Goal of the exercise: Begin with the line containing "蕭劭渝 (582, 955)" and reproduce it and all later lines exactly, through the last line of the records. Add nothing else.

Provided data:
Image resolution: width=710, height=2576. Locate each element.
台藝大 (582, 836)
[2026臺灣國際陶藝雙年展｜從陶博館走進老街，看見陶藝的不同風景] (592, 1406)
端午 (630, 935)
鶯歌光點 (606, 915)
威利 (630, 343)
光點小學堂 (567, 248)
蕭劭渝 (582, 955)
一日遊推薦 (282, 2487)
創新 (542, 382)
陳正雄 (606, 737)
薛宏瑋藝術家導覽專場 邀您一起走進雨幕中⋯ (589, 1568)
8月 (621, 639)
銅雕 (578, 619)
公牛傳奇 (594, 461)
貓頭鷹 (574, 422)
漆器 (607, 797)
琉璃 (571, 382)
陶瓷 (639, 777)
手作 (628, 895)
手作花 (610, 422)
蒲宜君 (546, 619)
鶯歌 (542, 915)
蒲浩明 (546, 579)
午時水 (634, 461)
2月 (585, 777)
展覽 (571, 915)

Answer to this exercise:
蕭劭渝 (582, 955)
一日遊推薦 (282, 2487)
創新 (542, 382)
陳正雄 (606, 737)
薛宏瑋藝術家導覽專場 邀您一起走進雨幕中⋯ (589, 1568)
8月 (621, 639)
銅雕 (578, 619)
公牛傳奇 (594, 461)
貓頭鷹 (574, 422)
漆器 (607, 797)
琉璃 (571, 382)
陶瓷 (639, 777)
手作 (628, 895)
手作花 (610, 422)
蒲宜君 (546, 619)
鶯歌 (542, 915)
蒲浩明 (546, 579)
午時水 (634, 461)
2月 (585, 777)
展覽 (571, 915)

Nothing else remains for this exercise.